#### [Tekst źródłowy]
No i tutaj dochodzimy powoli do sedna sprawy: A CO SIĘ DZIEJE, GDY USZKODZONE W PPS NERWY ALFA NIE DZIAŁAJĄ??? Z grubsza można rzec: nerwy "granatowe" II oraz IB "poganiają" - nerwie ALFA! nie pobudzasz! Czujniki meldują brak napięcia mięśnia! Czerwony ALFA do roboty! Alfa w PPS się nie odzywa, "czarne" alarmują coraz silniej - i tak nadmiernie pobudzone - mając liczne połączenia z innymi nerwami czuciowymi - wywołać mogą w naszym mózgu uczucie doświadczane jako ból. Dodatkowo: jeśli czerwone ALFA unerwiające np. mięśnie zginacze są uszkodzone przez wirus poliomyelitis, to czarne od mięśni zginaczy nie hamują swoich czerwonych ALFA, a te wywołują nadmierne napięcie spoczynkowe tych zginaczy i występują BOLESNE PRZYKURCZE. Po prostu powstają pewne grupy mięśniowe, które poprzez chroniczne przeciążenie spoczynkowe mogą dawać bóle "metaboliczne" - jak w kwasicy mięśniowej. Tak by to wyglądało w "czystym" PPS - ale "czysty" PPS nam się nie uchowa długo - wskutek powyższych mechanizmów ta niezwykle subtelna równowaga gry mięśniowej się burzy - jedne mięśnie "ciągną" mocniej, inne - "śpią" degenerując się przy tym metabolicznie. Następują liczne lokalne przeciążenia w mechanice narządu ruchu - co też jest DODATKOWYM ŹRÓDŁEM BÓLÓW w tym obrębie. Przeciążone stawy, ścięgna, mięśnie, brak stabilności kręgosłupa wskutek zarówno nierównomiernych obciążeń poprzez masę mięśniową tułowia jak i nieprawidłową mechanikę chodu - dokładają swoje - powstają bolesne ZESPOŁY KORZENIOWE. I ziarnko do ziarnka - i jak pisała jedna z Naszych Koleżanek - Ona "boli cała". To jest prawda, gdyż wiele skumulowanych źródeł impulsów bólowych może utrwalić w naszej świadomości istnienie jakiegoś niezdefiniowanego przewlekłego bólu - może powstać taki rodzaj "bólu centralnego" - zadomowionego w naszej świadomości jak ból "fantomalny" - gdy bolą palce amputowanej dawno kończyny. Na marginesie chciałbym zaznaczyć, że powyżej opisane zaburzenia tak precyzyjnej automatyki narządu ruchu mają swój niestety olbrzymi udział w powstawaniu skłonności do UPADKÓW, które już poruszaliśmy wielokrotnie we wzajemnych listach.

#### [Fragment zestawienia]
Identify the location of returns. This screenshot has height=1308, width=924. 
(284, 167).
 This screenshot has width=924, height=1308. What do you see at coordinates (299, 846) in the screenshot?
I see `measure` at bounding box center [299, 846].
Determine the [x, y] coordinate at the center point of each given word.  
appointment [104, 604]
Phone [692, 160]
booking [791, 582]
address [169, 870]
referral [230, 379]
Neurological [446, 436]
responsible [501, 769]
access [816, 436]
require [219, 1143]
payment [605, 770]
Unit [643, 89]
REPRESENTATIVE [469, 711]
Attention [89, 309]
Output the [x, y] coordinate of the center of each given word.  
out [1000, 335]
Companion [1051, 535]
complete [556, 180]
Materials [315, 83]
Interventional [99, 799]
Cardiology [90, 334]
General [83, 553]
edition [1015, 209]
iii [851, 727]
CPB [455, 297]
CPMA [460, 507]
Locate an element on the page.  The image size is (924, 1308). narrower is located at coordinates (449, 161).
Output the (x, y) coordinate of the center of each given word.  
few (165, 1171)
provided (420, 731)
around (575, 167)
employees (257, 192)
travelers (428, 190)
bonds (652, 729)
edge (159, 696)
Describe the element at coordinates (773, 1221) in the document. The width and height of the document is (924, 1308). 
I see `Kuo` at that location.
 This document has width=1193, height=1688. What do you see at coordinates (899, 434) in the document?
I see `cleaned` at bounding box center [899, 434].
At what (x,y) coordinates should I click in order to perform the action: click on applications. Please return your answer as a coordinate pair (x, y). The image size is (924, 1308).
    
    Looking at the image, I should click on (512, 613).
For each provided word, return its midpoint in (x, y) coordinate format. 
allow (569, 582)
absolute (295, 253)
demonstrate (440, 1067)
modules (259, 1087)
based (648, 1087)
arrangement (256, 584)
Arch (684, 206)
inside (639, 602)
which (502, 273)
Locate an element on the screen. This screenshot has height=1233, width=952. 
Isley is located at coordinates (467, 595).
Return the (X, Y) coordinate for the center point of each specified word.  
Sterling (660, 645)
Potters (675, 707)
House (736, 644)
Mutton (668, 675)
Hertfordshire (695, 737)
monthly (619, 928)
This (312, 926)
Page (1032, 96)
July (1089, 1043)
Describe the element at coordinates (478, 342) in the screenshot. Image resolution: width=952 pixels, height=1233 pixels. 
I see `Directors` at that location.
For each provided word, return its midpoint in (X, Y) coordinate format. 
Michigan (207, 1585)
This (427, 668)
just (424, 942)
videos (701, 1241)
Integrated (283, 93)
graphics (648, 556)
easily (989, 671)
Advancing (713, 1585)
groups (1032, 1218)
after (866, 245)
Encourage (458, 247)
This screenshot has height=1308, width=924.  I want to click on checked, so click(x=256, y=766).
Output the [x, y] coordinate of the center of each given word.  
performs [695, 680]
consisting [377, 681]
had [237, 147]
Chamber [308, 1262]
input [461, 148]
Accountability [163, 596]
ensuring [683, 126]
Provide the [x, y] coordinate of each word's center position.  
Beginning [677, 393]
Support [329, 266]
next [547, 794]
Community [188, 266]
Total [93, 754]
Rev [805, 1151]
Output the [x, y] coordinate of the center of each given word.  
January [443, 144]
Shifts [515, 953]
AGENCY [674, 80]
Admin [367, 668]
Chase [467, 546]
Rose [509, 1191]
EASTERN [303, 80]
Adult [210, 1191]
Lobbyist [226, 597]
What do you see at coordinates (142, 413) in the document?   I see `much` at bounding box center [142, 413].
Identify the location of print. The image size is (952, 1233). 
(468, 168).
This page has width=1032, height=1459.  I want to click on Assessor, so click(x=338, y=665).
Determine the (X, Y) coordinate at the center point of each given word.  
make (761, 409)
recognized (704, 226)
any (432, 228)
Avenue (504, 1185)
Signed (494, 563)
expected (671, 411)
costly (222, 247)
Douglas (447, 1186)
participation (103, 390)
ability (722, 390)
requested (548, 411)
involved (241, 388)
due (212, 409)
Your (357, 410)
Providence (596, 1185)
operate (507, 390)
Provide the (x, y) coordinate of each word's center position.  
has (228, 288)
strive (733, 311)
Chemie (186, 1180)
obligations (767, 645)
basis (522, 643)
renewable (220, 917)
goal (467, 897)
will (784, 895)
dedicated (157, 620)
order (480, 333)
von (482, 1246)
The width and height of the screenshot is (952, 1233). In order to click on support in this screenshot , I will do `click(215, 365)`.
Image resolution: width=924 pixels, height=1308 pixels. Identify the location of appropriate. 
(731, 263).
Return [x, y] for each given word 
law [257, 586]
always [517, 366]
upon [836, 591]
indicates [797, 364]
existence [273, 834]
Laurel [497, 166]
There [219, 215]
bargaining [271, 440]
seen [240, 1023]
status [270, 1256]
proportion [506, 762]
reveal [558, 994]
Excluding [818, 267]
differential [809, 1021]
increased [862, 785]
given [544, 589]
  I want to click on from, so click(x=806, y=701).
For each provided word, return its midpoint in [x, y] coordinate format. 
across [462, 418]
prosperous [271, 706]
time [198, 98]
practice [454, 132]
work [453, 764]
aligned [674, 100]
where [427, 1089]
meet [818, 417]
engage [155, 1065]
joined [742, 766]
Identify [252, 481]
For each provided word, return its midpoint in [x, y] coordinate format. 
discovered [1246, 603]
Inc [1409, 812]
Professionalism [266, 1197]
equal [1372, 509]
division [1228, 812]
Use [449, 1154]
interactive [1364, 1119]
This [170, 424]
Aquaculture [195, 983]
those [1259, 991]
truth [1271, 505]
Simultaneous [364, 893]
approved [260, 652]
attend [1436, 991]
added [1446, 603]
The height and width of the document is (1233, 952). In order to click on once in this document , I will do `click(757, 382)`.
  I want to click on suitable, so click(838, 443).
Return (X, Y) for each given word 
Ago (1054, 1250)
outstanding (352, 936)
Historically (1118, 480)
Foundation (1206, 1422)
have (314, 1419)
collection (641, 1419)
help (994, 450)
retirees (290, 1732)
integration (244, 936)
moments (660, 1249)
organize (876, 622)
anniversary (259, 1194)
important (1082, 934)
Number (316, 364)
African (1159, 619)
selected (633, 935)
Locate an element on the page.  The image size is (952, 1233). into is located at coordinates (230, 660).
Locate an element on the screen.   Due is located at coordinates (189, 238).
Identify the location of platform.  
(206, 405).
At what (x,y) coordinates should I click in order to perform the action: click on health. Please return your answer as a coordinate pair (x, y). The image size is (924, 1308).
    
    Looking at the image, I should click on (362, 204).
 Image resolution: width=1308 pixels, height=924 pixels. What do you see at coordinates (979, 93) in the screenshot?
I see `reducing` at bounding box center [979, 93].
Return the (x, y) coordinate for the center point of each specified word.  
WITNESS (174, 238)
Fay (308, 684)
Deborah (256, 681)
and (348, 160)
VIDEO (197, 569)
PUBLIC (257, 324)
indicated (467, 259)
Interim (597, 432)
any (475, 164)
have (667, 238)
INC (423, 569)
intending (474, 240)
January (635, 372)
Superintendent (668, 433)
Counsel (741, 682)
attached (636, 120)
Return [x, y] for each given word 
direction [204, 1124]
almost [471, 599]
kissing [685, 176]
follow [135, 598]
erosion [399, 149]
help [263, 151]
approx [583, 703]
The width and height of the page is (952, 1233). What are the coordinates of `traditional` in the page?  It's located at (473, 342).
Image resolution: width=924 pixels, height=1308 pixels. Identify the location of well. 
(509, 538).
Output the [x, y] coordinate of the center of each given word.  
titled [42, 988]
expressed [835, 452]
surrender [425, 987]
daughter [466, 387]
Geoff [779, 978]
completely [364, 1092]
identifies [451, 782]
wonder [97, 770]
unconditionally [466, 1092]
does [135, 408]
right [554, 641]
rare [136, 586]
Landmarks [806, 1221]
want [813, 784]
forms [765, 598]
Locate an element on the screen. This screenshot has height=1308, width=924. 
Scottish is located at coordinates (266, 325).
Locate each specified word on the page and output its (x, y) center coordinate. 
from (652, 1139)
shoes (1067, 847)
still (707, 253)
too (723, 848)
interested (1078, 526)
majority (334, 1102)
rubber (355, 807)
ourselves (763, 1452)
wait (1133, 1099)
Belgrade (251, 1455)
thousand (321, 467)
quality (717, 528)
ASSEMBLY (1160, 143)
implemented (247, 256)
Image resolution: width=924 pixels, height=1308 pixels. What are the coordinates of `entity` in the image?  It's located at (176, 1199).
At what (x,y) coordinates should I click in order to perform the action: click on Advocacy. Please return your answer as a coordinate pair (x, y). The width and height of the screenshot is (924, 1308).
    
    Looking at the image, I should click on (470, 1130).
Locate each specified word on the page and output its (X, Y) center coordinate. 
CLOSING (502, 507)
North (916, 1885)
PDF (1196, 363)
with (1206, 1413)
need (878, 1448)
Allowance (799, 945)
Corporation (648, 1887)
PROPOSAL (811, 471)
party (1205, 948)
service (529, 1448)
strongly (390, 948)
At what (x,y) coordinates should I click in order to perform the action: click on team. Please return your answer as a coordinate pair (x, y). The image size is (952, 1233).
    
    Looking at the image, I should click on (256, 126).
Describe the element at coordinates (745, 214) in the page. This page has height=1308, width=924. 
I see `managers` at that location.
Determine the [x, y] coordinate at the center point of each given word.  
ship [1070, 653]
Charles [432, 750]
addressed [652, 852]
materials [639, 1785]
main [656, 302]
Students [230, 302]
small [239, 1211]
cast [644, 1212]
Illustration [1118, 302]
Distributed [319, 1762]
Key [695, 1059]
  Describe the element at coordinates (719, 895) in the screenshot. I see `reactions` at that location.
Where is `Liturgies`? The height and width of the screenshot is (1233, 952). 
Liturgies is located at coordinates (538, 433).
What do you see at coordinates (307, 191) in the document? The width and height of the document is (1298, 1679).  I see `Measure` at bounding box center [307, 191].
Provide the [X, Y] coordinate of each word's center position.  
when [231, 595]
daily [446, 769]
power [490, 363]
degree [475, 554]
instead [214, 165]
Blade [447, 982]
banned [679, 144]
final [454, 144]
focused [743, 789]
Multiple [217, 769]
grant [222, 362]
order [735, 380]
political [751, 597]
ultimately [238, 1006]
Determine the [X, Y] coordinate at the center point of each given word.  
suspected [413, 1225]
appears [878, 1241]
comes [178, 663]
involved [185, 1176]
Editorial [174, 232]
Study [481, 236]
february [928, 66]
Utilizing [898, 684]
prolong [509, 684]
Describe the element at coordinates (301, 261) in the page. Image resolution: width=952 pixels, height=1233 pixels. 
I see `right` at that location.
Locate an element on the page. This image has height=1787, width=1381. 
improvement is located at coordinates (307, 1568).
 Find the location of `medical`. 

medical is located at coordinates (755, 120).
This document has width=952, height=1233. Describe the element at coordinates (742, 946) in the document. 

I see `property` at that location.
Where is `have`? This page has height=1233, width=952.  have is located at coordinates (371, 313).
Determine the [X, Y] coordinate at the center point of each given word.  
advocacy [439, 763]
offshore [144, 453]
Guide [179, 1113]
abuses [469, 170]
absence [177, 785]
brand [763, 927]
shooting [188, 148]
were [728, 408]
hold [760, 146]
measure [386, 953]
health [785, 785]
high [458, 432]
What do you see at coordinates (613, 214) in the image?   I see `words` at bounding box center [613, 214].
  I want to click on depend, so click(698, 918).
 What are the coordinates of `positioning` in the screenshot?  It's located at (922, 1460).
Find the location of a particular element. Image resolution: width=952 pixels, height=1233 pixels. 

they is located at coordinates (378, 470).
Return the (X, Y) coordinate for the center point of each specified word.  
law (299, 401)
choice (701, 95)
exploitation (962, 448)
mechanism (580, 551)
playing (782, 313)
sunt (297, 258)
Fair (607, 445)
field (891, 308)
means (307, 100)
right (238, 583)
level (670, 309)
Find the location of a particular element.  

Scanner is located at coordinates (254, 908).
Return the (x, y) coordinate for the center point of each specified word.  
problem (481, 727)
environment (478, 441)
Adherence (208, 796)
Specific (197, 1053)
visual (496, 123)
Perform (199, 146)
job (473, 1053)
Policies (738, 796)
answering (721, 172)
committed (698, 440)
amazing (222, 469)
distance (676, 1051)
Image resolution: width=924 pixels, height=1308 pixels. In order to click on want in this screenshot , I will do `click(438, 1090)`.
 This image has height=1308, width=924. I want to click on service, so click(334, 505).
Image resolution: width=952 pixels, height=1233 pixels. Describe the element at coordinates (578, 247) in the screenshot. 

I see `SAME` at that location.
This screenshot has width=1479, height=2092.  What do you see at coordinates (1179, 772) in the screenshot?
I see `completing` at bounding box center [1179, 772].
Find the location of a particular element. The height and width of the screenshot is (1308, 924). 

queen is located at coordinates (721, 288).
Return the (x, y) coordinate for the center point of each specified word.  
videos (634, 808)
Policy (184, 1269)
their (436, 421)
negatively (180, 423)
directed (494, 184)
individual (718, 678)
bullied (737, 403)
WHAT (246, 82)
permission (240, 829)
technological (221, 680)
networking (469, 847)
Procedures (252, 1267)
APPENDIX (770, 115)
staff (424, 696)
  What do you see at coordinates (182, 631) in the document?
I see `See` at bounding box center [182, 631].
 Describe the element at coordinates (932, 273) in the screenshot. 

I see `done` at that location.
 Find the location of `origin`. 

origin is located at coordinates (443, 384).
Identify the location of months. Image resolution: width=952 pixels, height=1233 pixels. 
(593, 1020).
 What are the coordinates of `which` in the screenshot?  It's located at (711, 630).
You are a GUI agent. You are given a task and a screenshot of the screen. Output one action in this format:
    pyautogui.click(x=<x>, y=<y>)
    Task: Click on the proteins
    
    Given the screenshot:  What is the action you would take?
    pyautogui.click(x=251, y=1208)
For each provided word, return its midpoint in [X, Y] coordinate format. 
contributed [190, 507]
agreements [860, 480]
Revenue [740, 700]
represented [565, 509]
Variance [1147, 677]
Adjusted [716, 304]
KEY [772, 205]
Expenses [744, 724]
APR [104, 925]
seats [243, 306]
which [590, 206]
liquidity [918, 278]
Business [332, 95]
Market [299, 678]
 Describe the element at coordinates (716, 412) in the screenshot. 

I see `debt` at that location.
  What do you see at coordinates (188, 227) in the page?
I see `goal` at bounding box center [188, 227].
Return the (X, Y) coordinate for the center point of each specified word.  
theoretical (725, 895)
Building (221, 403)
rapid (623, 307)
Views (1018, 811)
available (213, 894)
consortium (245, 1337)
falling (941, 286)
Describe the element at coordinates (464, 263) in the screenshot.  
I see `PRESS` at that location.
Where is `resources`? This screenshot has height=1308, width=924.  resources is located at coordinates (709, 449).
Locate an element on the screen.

#### [Zadania i ćwiczenia]
1 > Co według tekstu źródłowego występuje, gdy wirus poliomyelitis uszkodzi czerwone nerwy ALFA unerwiające mięśnie zginacze?
2 > Proszę ocenić, czy poniższe stwierdzenia zgadzają się z tekstem źródłowym, i przy każdym przytoczyć rozstrzygające słowa tekstu.
(a) Tekst porównuje utrwalony przewlekły ból do bólu fantomowego.
(b) Według tekstu „czysty” PPS utrzymuje się długo.
(c) Według tekstu przeciążenia i brak stabilności kręgosłupa prowadzą do powstania bolesnych zespołów korzeniowych.

#### [Odpowiedzi do zadań]
1 > Występują bolesne przykurcze.

2 >
(a) Tak: «jak ból "fantomalny" - gdy bolą palce amputowanej dawno kończyny».
(b) Nie: «"czysty" PPS nam się nie uchowa długo».
(c) Tak: «powstają bolesne ZESPOŁY KORZENIOWE».